Entries from a collection
:::
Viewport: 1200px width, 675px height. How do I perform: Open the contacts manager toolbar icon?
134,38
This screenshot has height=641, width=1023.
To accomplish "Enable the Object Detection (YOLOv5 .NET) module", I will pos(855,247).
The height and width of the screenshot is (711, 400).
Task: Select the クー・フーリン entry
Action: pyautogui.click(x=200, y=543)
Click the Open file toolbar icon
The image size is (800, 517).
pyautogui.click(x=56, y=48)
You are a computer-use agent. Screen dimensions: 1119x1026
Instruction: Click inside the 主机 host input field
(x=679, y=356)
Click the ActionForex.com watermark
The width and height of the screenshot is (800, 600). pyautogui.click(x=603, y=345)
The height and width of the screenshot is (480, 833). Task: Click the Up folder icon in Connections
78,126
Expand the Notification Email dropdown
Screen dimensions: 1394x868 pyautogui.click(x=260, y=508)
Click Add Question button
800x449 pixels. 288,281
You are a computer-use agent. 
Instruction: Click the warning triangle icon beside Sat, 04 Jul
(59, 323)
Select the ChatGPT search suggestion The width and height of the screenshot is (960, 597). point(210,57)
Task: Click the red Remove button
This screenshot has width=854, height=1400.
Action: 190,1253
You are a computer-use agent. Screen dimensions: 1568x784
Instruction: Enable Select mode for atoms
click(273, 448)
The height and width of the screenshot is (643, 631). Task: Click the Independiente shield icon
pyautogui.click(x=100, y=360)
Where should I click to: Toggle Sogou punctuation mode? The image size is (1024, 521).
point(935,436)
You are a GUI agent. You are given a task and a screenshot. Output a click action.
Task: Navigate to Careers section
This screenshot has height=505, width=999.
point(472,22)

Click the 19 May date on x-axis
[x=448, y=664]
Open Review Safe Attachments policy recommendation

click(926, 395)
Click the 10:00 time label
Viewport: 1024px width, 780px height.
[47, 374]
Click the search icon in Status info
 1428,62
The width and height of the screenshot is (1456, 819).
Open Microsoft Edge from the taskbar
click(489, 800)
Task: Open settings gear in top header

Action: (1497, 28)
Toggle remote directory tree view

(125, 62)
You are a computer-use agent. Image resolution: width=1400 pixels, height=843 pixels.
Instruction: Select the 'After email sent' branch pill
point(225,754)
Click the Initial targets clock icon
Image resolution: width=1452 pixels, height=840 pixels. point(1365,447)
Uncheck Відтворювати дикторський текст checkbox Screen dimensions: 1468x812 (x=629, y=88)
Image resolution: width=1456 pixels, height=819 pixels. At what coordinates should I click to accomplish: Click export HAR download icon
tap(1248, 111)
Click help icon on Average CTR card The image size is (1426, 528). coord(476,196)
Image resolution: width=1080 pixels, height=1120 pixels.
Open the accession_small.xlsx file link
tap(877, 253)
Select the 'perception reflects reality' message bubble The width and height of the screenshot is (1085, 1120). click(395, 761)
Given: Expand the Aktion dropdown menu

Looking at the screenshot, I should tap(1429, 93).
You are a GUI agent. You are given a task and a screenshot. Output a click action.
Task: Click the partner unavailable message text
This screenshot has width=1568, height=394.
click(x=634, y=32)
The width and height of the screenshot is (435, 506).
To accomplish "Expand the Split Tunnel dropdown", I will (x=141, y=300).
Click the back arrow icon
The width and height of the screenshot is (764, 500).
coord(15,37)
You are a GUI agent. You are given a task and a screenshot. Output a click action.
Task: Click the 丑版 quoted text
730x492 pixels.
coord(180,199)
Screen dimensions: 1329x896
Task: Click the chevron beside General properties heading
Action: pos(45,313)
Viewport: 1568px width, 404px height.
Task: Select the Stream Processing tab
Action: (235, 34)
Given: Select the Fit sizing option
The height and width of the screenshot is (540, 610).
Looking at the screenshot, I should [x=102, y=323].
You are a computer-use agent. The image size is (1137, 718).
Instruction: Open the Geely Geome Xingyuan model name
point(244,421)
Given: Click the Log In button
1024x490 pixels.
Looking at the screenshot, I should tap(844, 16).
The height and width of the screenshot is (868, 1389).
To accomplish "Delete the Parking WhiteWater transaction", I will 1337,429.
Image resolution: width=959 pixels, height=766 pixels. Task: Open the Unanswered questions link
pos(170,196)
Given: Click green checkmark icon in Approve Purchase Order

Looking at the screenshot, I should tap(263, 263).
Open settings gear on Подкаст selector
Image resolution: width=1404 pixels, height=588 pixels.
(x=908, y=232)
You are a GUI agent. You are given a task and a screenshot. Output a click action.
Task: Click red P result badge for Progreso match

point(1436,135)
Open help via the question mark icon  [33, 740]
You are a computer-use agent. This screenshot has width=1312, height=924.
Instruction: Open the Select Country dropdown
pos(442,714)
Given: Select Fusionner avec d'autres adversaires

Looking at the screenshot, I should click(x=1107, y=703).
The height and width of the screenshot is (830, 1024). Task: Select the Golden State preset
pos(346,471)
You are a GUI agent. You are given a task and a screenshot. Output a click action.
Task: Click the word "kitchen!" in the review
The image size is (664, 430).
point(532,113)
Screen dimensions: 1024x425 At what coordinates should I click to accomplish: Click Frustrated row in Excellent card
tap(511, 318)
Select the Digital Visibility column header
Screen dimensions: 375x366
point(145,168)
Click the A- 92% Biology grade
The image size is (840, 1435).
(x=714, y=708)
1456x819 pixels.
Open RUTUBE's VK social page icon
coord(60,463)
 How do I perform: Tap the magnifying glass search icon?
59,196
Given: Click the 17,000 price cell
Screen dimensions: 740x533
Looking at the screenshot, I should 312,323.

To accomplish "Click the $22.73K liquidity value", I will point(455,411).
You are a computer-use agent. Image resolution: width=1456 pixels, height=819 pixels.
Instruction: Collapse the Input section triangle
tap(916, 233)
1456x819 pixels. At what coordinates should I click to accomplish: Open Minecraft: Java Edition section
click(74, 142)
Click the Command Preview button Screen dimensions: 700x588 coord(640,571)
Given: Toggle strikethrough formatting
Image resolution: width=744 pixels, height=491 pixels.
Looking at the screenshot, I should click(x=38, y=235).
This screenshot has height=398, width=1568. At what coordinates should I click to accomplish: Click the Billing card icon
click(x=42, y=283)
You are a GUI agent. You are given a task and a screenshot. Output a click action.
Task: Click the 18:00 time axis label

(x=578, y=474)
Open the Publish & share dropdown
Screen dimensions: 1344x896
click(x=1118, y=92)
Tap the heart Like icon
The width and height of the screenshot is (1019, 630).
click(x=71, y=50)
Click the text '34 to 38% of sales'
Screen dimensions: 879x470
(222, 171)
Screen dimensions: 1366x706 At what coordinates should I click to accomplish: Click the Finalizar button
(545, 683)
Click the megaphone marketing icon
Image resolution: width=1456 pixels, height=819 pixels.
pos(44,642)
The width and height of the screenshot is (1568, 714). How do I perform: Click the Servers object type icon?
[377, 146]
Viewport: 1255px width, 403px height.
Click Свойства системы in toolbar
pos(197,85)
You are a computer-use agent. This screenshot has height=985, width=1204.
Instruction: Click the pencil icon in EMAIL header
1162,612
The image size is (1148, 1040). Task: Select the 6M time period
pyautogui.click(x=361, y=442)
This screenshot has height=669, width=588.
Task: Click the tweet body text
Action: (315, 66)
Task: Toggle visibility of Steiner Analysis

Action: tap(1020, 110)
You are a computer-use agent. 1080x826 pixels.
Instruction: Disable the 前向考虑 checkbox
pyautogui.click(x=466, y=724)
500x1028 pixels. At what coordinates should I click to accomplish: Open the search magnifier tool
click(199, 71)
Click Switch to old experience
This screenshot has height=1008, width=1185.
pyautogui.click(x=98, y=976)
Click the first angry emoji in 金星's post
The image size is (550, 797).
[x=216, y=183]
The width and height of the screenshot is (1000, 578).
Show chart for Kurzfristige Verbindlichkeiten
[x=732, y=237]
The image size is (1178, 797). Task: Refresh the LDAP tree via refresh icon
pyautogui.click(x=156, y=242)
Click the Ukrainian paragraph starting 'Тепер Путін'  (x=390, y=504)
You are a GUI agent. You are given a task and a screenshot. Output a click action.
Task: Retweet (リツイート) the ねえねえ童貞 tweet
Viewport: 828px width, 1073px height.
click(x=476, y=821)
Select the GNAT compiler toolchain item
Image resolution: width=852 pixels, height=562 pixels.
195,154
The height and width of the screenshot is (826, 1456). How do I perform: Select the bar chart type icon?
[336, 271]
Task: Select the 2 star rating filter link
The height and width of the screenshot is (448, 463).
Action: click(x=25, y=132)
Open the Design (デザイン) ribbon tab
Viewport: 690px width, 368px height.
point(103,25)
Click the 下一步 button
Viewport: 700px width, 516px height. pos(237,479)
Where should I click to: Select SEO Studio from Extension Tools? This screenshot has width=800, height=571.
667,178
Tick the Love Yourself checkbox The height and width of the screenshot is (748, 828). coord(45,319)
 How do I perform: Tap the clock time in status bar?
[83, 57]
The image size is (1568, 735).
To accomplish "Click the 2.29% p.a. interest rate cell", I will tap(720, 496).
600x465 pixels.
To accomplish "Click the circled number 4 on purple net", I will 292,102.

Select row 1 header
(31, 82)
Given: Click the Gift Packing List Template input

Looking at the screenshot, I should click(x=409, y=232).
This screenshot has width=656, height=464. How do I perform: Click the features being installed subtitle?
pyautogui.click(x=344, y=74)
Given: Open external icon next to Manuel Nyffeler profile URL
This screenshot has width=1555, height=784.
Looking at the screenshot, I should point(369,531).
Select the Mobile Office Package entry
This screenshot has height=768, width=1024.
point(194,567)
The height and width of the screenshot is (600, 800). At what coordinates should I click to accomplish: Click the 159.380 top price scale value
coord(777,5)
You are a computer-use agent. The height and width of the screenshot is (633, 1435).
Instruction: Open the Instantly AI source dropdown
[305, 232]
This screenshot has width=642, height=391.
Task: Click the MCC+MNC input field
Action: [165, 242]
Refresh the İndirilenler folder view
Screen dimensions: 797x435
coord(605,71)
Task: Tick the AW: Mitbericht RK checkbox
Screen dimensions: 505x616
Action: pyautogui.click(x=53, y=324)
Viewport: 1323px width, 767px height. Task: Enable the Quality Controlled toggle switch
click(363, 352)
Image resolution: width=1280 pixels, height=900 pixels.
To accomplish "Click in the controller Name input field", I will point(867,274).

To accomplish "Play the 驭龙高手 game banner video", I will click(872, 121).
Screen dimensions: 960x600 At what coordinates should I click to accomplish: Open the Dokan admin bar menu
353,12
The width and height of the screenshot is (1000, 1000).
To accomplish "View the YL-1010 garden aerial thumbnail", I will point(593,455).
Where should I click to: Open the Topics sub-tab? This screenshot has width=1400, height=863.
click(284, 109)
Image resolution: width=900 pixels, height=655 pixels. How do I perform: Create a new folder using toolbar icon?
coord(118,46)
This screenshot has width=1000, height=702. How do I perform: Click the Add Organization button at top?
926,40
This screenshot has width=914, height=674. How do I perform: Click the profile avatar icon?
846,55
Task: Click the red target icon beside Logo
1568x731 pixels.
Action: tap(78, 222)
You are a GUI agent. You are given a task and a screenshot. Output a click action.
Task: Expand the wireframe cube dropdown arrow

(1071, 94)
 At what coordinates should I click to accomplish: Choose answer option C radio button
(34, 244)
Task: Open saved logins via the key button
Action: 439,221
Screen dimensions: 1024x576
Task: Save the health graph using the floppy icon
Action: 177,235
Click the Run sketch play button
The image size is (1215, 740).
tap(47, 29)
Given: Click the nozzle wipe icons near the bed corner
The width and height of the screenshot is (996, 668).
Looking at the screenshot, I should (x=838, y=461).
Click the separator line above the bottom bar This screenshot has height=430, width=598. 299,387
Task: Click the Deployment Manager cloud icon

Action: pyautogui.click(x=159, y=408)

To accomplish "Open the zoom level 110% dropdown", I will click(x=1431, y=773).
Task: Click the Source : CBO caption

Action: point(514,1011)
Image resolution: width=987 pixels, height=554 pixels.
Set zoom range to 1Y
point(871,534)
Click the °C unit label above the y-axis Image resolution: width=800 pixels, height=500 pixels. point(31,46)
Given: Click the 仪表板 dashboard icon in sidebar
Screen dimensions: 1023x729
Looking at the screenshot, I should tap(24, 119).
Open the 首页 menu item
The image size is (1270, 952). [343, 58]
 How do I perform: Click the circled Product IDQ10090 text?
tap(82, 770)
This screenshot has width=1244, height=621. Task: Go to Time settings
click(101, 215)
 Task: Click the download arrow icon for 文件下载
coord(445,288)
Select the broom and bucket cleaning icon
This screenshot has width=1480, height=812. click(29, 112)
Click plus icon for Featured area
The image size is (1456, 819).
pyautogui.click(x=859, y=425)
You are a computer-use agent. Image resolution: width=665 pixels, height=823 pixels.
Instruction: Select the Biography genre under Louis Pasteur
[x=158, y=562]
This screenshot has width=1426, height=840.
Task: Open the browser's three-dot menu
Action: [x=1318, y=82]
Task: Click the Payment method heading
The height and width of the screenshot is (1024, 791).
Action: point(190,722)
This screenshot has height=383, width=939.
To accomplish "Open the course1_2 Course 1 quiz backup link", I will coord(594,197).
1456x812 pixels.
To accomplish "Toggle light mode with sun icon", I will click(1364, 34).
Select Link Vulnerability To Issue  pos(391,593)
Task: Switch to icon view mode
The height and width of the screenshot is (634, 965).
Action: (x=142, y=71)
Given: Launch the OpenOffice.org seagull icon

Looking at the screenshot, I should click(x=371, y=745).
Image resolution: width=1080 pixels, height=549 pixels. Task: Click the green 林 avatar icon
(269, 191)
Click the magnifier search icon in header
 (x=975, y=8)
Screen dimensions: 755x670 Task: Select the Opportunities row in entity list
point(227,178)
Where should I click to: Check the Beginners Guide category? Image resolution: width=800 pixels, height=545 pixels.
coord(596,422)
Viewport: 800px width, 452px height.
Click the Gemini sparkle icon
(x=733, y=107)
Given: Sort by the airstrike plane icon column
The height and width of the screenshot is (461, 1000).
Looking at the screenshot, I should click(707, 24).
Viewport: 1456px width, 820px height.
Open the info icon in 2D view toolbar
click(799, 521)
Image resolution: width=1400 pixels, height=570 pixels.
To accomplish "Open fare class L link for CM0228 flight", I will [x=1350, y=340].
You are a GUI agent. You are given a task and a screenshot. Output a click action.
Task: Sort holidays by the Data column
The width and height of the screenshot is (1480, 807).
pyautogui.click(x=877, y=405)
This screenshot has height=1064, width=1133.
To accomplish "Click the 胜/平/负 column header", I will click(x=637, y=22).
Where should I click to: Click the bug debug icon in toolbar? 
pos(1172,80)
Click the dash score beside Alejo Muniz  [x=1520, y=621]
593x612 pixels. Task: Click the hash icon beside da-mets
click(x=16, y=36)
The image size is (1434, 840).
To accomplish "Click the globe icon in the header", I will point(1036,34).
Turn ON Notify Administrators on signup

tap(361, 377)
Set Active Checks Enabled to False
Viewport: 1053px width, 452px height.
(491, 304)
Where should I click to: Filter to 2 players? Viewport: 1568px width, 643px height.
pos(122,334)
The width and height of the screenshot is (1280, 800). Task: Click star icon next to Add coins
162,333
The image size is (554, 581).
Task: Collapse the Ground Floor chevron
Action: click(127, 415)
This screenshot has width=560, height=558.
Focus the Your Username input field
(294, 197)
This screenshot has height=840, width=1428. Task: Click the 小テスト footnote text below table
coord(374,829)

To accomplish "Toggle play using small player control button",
:::
■ **TASK DETAILS**
Convert the entries from the line containing "Task: Open settings gear in top header" through the line containing "coord(15,37)", inclusive, into a Markdown table with the columns Row and Line, omitting any blank lines.

■ **RESPONSE**
| Row | Line |
|---|---|
| 1 | Task: Open settings gear in top header |
| 2 | Action: (1497, 28) |
| 3 | Toggle remote directory tree view |
| 4 | (125, 62) |
| 5 | You are a computer-use agent. Image resolution: width=1400 pixels, height=843 pixels. |
| 6 | Instruction: Select the 'After email sent' branch pill |
| 7 | point(225,754) |
| 8 | Click the Initial targets clock icon |
| 9 | Image resolution: width=1452 pixels, height=840 pixels. point(1365,447) |
| 10 | Uncheck Відтворювати дикторський текст checkbox Screen dimensions: 1468x812 (x=629, y=88) |
| 11 | Image resolution: width=1456 pixels, height=819 pixels. At what coordinates should I click to accomplish: Click export HAR download icon |
| 12 | tap(1248, 111) |
| 13 | Click help icon on Average CTR card The image size is (1426, 528). coord(476,196) |
| 14 | Image resolution: width=1080 pixels, height=1120 pixels. |
| 15 | Open the accession_small.xlsx file link |
| 16 | tap(877, 253) |
| 17 | Select the 'perception reflects reality' message bubble The width and height of the screenshot is (1085, 1120). click(395, 761) |
| 18 | Given: Expand the Aktion dropdown menu |
| 19 | Looking at the screenshot, I should tap(1429, 93). |
| 20 | You are a GUI agent. You are given a task and a screenshot. Output a click action. |
| 21 | Task: Click the partner unavailable message text |
| 22 | This screenshot has width=1568, height=394. |
| 23 | click(x=634, y=32) |
| 24 | The width and height of the screenshot is (435, 506). |
| 25 | To accomplish "Expand the Split Tunnel dropdown", I will (x=141, y=300). |
| 26 | Click the back arrow icon |
| 27 | The width and height of the screenshot is (764, 500). |
| 28 | coord(15,37) |